Please note that since writing this blog post, Take Thai has closed down

I am deeply troubled. A few weeks ago, I shamefully failed to identify tamarind in a sauce, and mistook mint for coriander in a dressing. At a mere 28 years old, I fear that my once keen tasting faculties are sliding into decline… my palate is going senile; my nose is showing early signs of Alzheimer’s. This is a disaster. An unparalleled nightmare, of whose gravity only a fellow foodie can understand. It’s the culinary equivalent of Roger Federer losing his right arm in a motorbike accident. Only I doubt the insurance would pay out as much.

At New Year, I inhaled something I shouldn’t have and entirely lost my sense of smell for three whole days afterwards. I woke up in a cold sweat every night in the fear, not that my house might burn down and I wouldn’t smell the smoke, but that I might have destroyed an entire career in food writing for the sake of one night on the devil’s dandruff. It was terrifying. If there’s one redeeming feature of the Hampton nose – crooked, beaky and allergic to almost everything though it is – it’s that it can smell. It sends me reeling from the kitchen when mushrooms are frying; it gives me constant nausea in the chip-fat back streets of St Ives; it causes me no end of issues in airport duty free shops as the sickly stench of mingled perfumes lodges its way firmly into my nasal hairs… but it also comforts me with the grassy spring scent of warm rain; it drives me wild with the animal aroma of men’s pheromones; and, most importantly, it helps me tell my cardamom from my caraway. Taste without smell is like sex without a hard-on – pretty much impossible.

The second attack on my food-appreciative senses came just a couple of weeks ago, with perfect pre-holiday timing. I acquired a mouth infection (bad enough in itself) which I tried to clear through gargling some foul-tasting antiseptic mouthwash. The premise it seemed to be working on was that if it numbed everything with which it came into contact, it would numb the pain too. I’d take the pain any day. It burnt off my taste buds, coated my palate with a medicinal layer that permeated everything I ate, and numbed the sweet-salt-bitter-sharp sensors in my mouth that rendered any attempt to judge a dish useless. Needless to say, I gave up with the mouthwash within a couple of days. It hurt to eat, but the pain was better than nothing.

(Work instruction): Rewrite everything in the blog post from "I am deeply" down to "out as much.", putting "lemongrass" in place of "tamarind".

(Extracted data):
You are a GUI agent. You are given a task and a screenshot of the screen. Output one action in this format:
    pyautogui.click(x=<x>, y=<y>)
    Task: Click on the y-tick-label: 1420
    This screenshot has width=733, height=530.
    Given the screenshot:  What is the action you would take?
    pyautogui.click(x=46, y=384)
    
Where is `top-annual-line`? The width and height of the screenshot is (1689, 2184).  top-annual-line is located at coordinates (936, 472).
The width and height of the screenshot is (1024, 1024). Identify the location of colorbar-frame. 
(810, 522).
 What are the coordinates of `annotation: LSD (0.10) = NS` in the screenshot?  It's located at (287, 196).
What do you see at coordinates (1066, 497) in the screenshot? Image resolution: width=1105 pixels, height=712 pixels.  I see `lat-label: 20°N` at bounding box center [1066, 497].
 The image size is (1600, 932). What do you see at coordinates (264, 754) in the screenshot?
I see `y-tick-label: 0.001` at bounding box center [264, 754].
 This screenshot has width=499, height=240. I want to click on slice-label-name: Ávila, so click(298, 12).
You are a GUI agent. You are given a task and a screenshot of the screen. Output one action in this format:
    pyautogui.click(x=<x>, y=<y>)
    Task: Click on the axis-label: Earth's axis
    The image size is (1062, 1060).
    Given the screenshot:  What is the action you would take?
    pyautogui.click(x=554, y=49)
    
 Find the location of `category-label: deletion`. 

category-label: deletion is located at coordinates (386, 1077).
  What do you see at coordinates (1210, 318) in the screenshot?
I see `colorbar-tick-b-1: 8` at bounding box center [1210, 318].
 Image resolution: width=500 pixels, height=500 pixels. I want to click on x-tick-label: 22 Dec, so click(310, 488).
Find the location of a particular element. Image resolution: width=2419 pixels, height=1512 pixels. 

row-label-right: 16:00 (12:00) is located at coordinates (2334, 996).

(Written reply):
I am deeply troubled. A few weeks ago, I shamefully failed to identify lemongrass in a sauce, and mistook mint for coriander in a dressing. At a mere 28 years old, I fear that my once keen tasting faculties are sliding into decline… my palate is going senile; my nose is showing early signs of Alzheimer’s. This is a disaster. An unparalleled nightmare, of whose gravity only a fellow foodie can understand. It’s the culinary equivalent of Roger Federer losing his right arm in a motorbike accident. Only I doubt the insurance would pay out as much.